Letter to Noah’s Wife

By Maya C Popova.

A contemporary poet, (she is a teacher at NYC’s own Nightingale-Bamford school!) Popova weaves together stories that are deeply embedded in our culture (like the Bible story of Noah and the Ark) with questions that trouble our modern society. By taking on the nameless voice of Noah’s wife, she thinks about action and agency.
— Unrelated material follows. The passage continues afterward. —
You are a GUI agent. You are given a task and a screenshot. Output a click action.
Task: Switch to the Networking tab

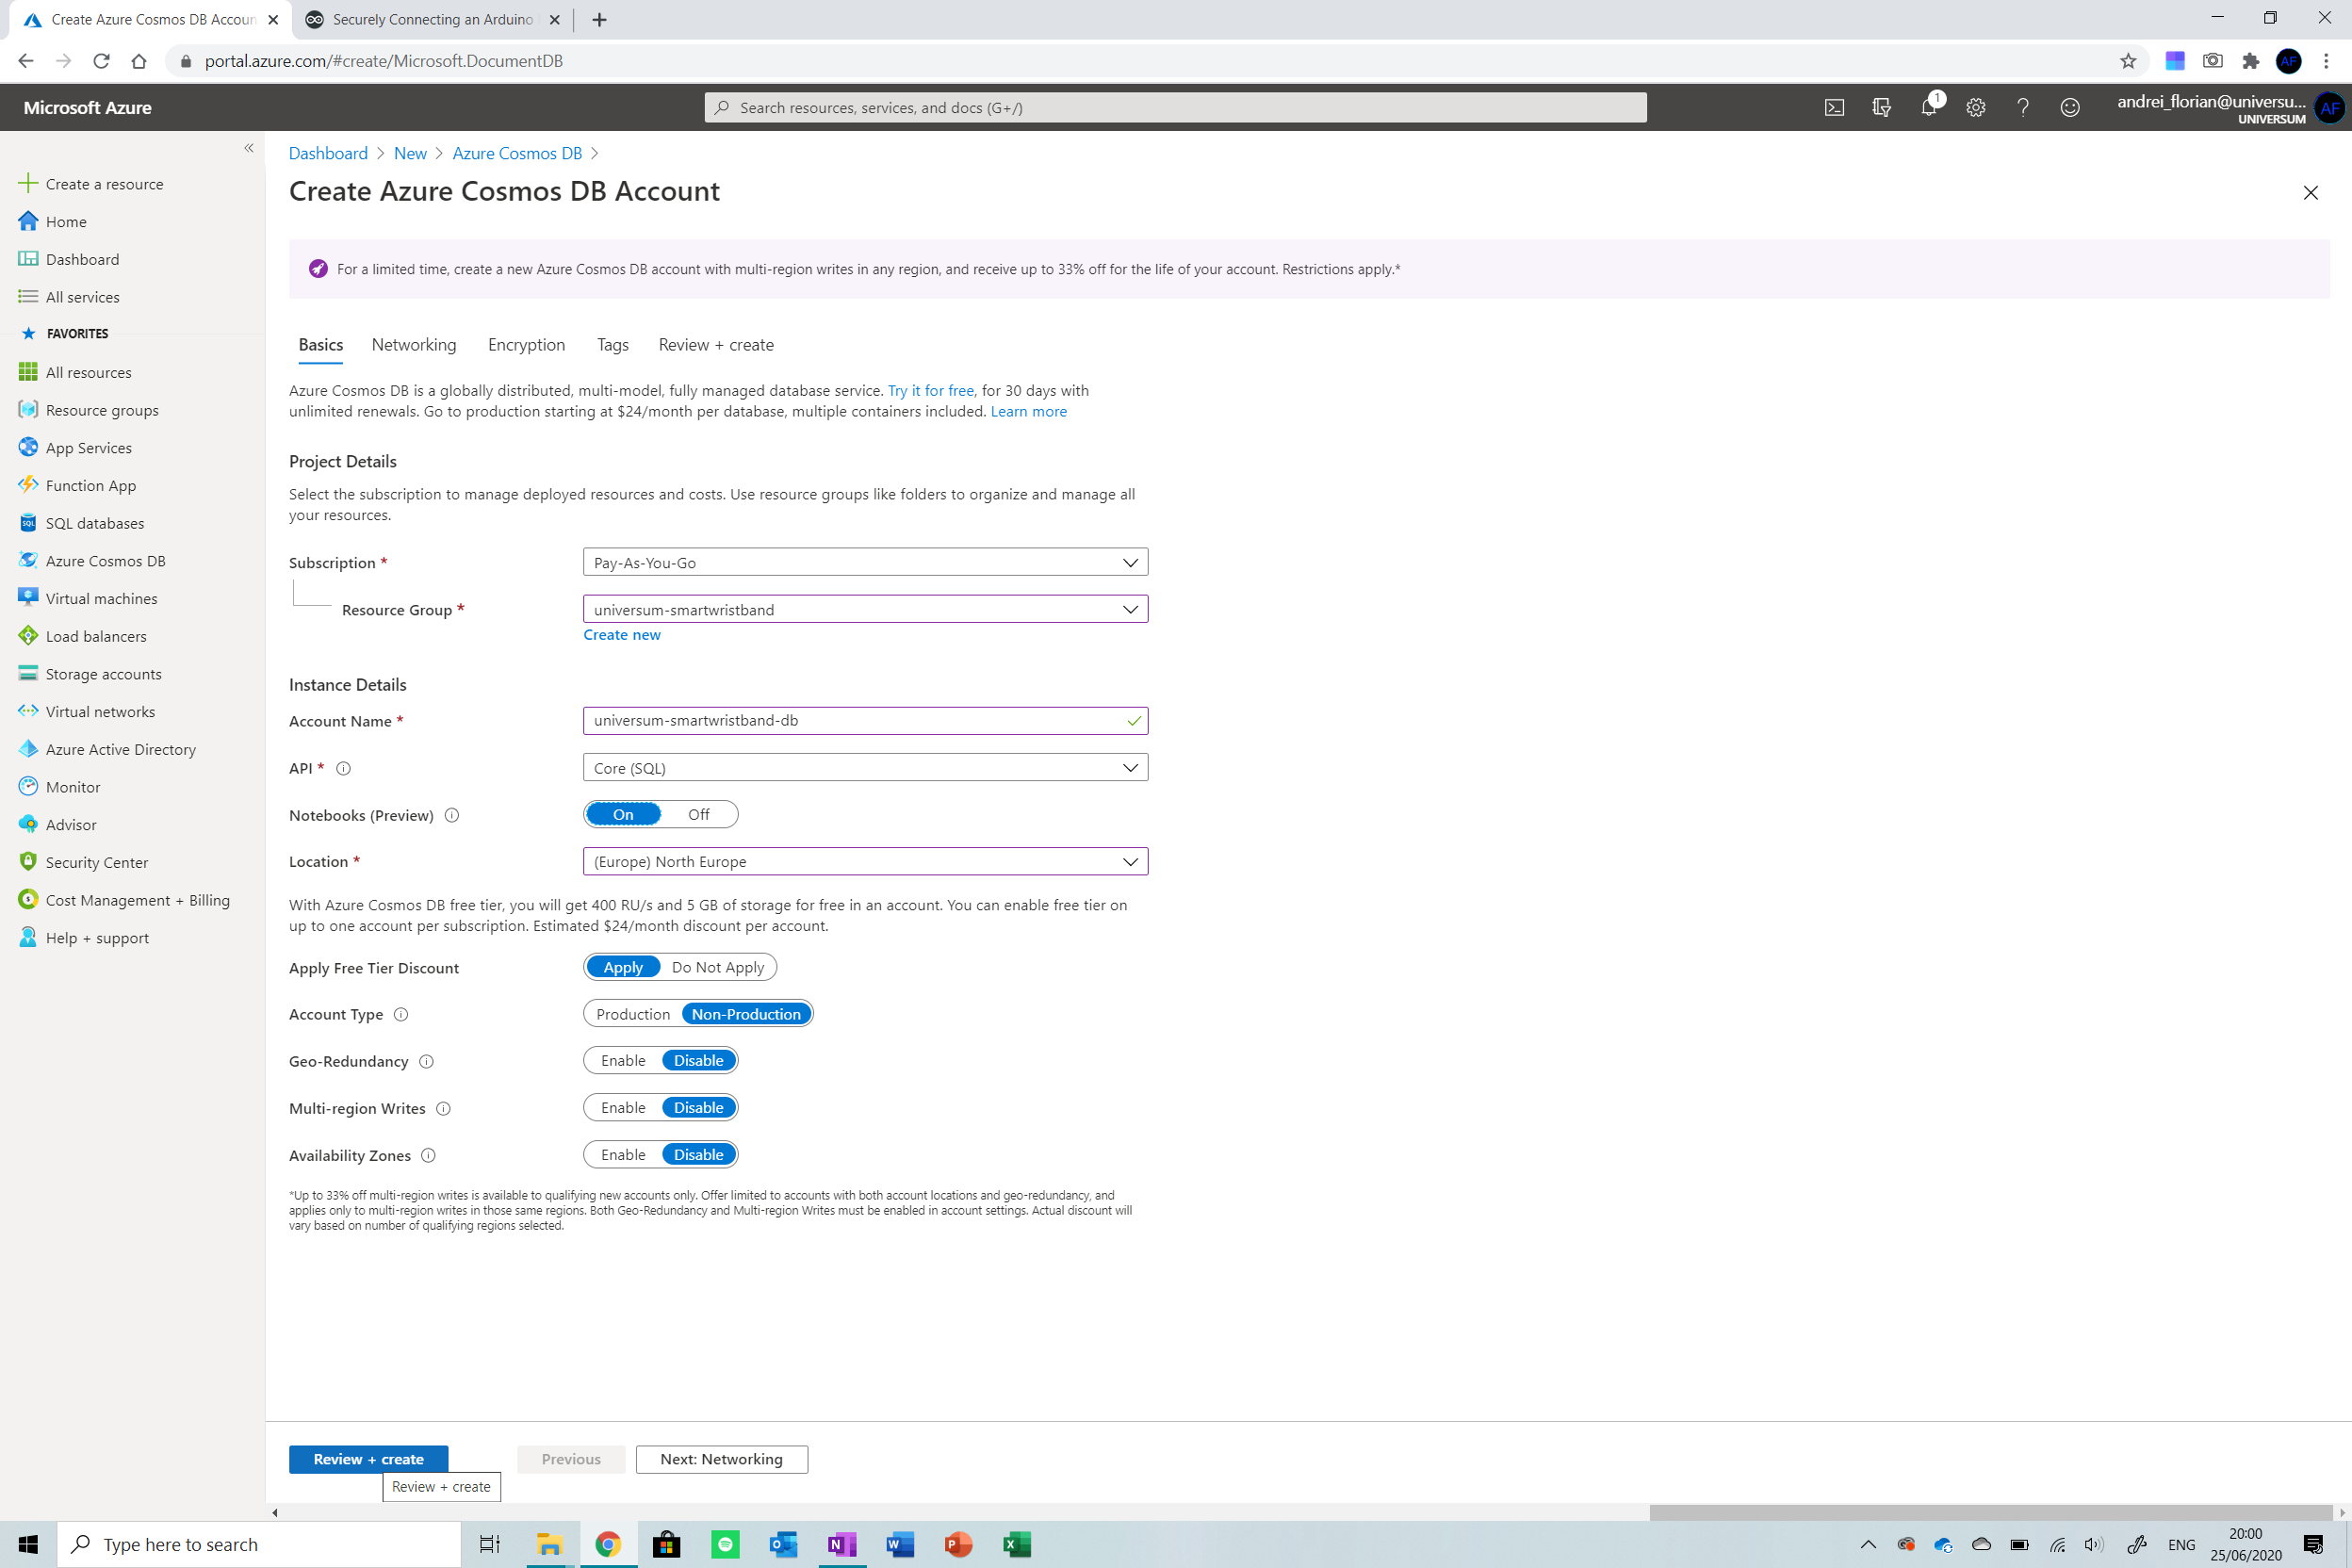coord(413,345)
You are never mentioned on Ararat
or elsewhere, but I know a woman’s hand
in salvation when I see it. Lately,
I’m torn between despair and ignorance.
I’m not a vegetarian, shop plastic,
use an air conditioner. Is this what happens
before it all goes fluvial? Do the selfish
grow self-conscious by the withering
begonias? Lately, I worry every black dress
will have to be worn to a funeral.
New York a bouillon, eroded filigree.
Anything but illness, I beg the plagues,
but shiny crows or nuclear rain.
Not a drop in London May through June.
I bask in the wilt by golden hour light.
Lately, only lately, it is late. Tucking
our families into the safeties of the past.
My children, will they exist by the time
it’s irreversible? Will they live
astonished at the thought of ice
not pulled from the mouth of a machine?
Which parent will be the one to break
the myth; the Arctic wasn’t Sisyphus’s
snowy hill. Noah’s wife, I am wringing
my hands not knowing how to know
and move forward. Was it you
who gathered flowers once the earth
had dried? How did you explain the light
to all the animals?

By Maya C Popova
  • Diction in this poem moves between high (fluvial, bouillon, filigree) and everyday (air-conditioner, vegetarian). What is the impact of this choice?
  • What allusions are present in this poem? Why might they be relevant? How is the poet challenging, twisting, or changing them?
  • What effect do the questions have in this poem? What about uncertainty? How might you use these notions to tackle a subject that you, yourself, don’t have confident answers for?
  • What other noticings and questions do you have?